В глазах Бабаджаняна что-то прыгнуло — или повернулось, — и Си-Джи подумал, что этого не может быть, — не может быть, чтобы гость не знал о генераторе всего, что надо.

— Что-о-о? — пропел Бабаджанян.

— Генератор Эйвона вообще не нуждается в энергии. Это своего рода вечный двигатель Нефть будет нужна только как химическое сырье и для реактивной авиации

Минуту гость сидел, уставившись в пространство — вернее, в панорамное окно, за которым текли автомобильные реки. Без сомнения, он был хороший делец, то есть человек, сравнимый с Клемом Гилбертом по быстроте мысли и хватке, и многое, очень многое должно было сейчас прокручиваться в его кудрявой, без единого седого волоса, круглой голове.

"Интересно, что для него главное, — думал Си-Джи — То, что перемены грядут воистине глобальные, или то, что его партнеры скрыли от него важнейшую информацию?»

— В высшей степени любопытные сведения, — на октаву ниже, чем обычно, произнес гость — Иными словами..

— Да, — сказал Си-Джи, — Это затрагивает интересы очень многих людей.

Бабаджанян вскочил и замотал головой, издавая невнятные восклицания.

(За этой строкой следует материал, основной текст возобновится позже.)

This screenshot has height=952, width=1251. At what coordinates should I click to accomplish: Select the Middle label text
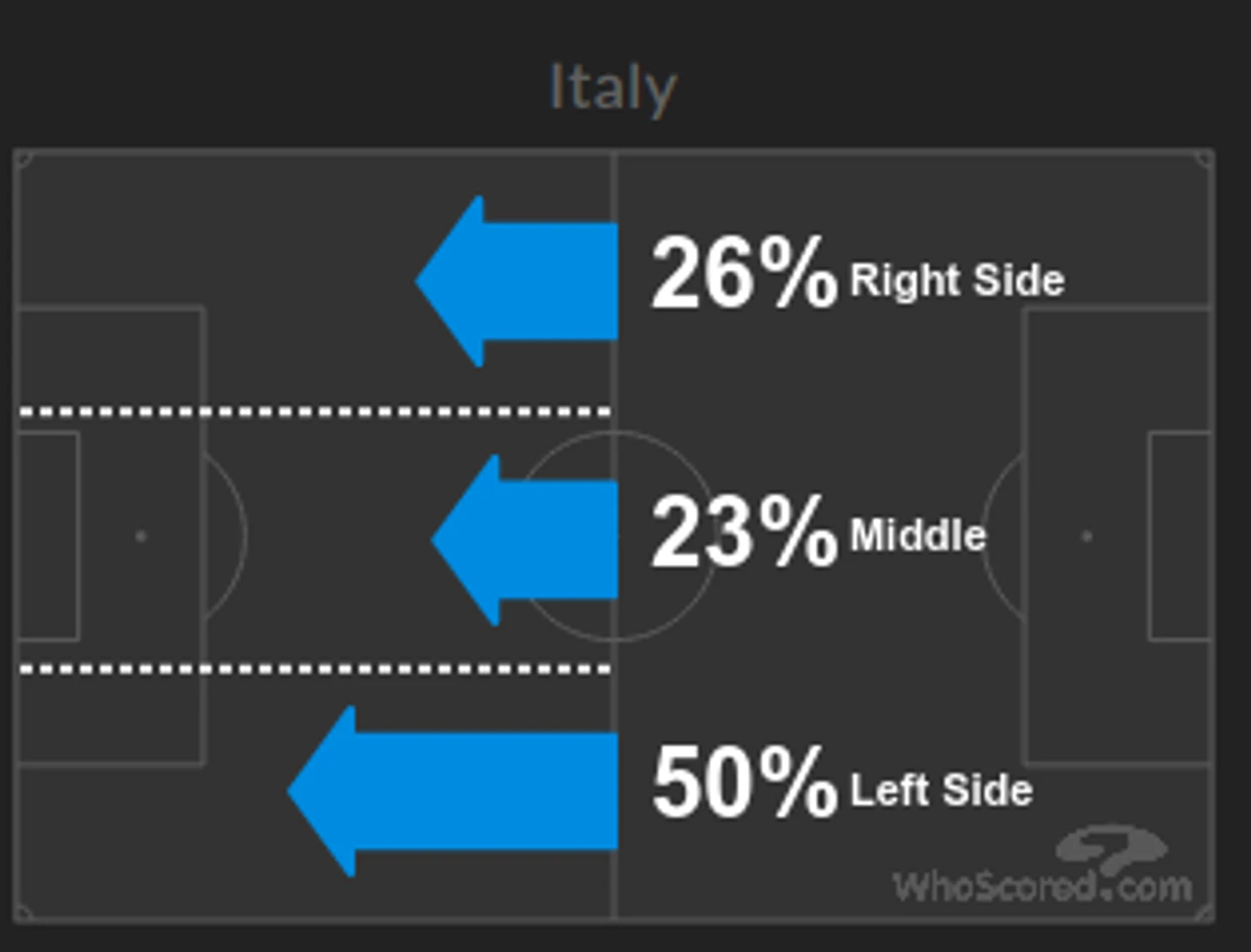918,536
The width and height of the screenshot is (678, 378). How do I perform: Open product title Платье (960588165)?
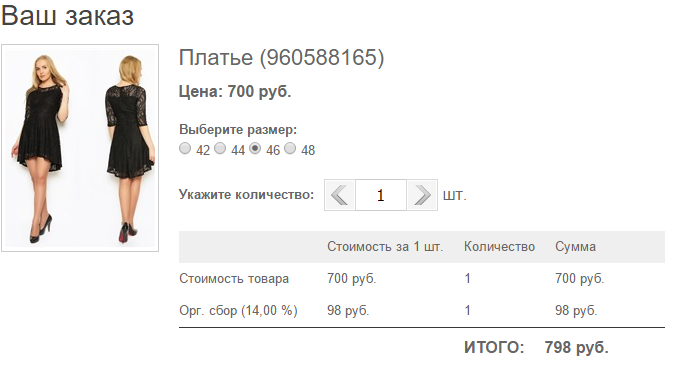pos(281,58)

Забегал по кабинету — Арчи Дуглас сидел, выпрямив спину, и только поворачивал голову туда-сюда На столе пискнуло и замигал огонек, это мисс Кар-рингтон извещала о каком-то срочном деле.

Топот ног и бормотанье оборвались. Колобок подкатился к Си-Джи, помялся секунду и выговорил:

— Это страшно, сэр. Вас и господина Эйвона сотрут с лица земли.

— Что вы предлагаете?

— Не смею ничего предлагать, господин Си-Джи, ни-че-го… — Я. понял, что предлагать вам деньги бессмысленно… попытаюсь что-нибудь сделать, но если вы не остановитесь. — Он вскинул руки и почти прокричал:

— Еще не время, поймите же, — не время!

— Искренне вам признателен, — сказал Си-Джи. Когда за гостем закрылась дверь, Дуглас в великом изумлении поднялся и спросил:

— Клем, это правда — что ты ему сказал? Си-Джи кивнул.

— Тогда ты сумасшедший, форменный сумасшедший, — объявил Арчи Дуглас.

За время подготовки к отъезду Амалия сумела часа полтора походить в Невредимке — под бдительным присмотром Берта — и малость привыкнуть к этому невидимому скафандру. Окончательно убедилась, что на теле он неощутим, но тонкую работу делать никак невозможно: рука не чувствовала сопротивления предметов. Ухватиться, скажем, за ручку двери — можно; задача в том, чтобы эту ручку не отломать. Они еще дважды выезжали на машине, прикрытой Невредимкой, и Амалия несколько освоилась со странностями и неожиданностями такой езды, когда вдруг, на каком-то куске дороги, машину начинает вести вбок, и только энергичной работой рулем и отчаянно «газуя» удается ее выправить. Берт объяснил, что это зависит от электропроводности дорожного полотна. Он был возбужден и напорист более, чем обычно, и добрый десяток раз напомнил Амми о том, что можно и чего нельзя делать в машине, накрытой защитным полем:

— Если тебя ударят с разгона, с любой скоростью, тебе не будет ничего, понятно? Ни машине, ни тебе. Зато если ты ударишься во что-то и не свернешь это «что-то» с места, то машине опять ничего не будет, а вот ты разобьешься, как яйцо, которое встряхнули в кастрюле. Понятно?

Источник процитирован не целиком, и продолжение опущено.